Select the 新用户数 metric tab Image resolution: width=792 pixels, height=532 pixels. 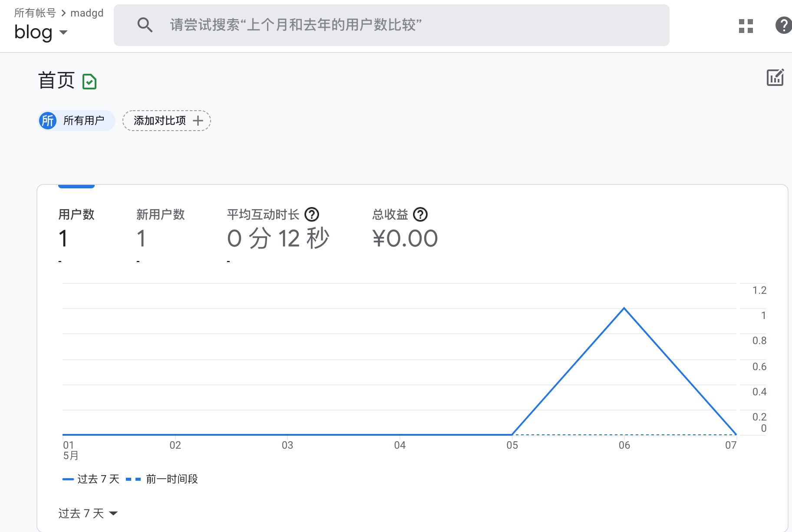160,214
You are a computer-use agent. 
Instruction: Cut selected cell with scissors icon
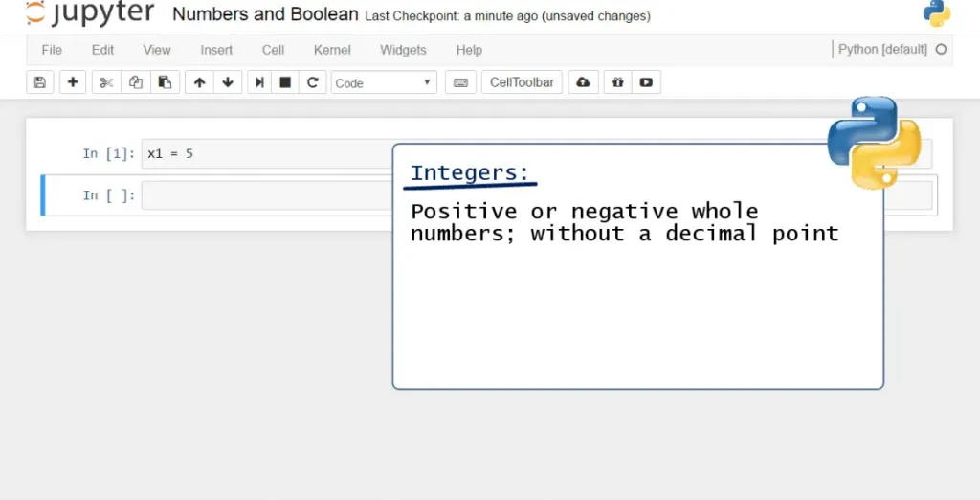106,82
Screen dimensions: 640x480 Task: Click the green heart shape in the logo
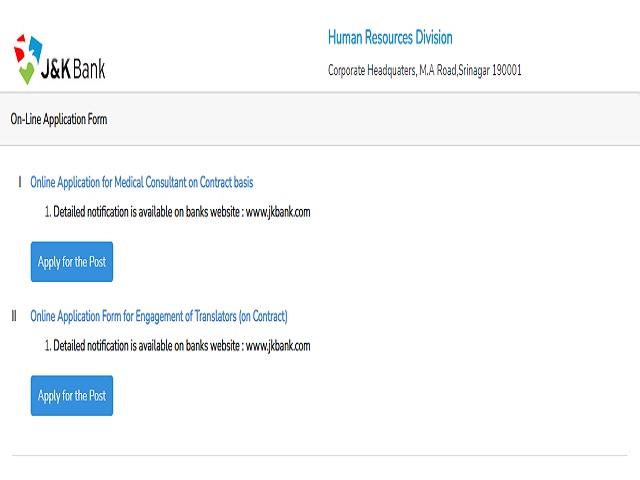[27, 73]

○ ○ ○ ○ ○

Extract exactly the lines from the one containing "You are a computer-use agent." through the last line of the records above, both included, and leave out the pictures.

You are a computer-use agent. 
Instruction: Cut selected cell with scissors icon
106,82
Screen dimensions: 640x480 Task: Click the green heart shape in the logo
[27, 73]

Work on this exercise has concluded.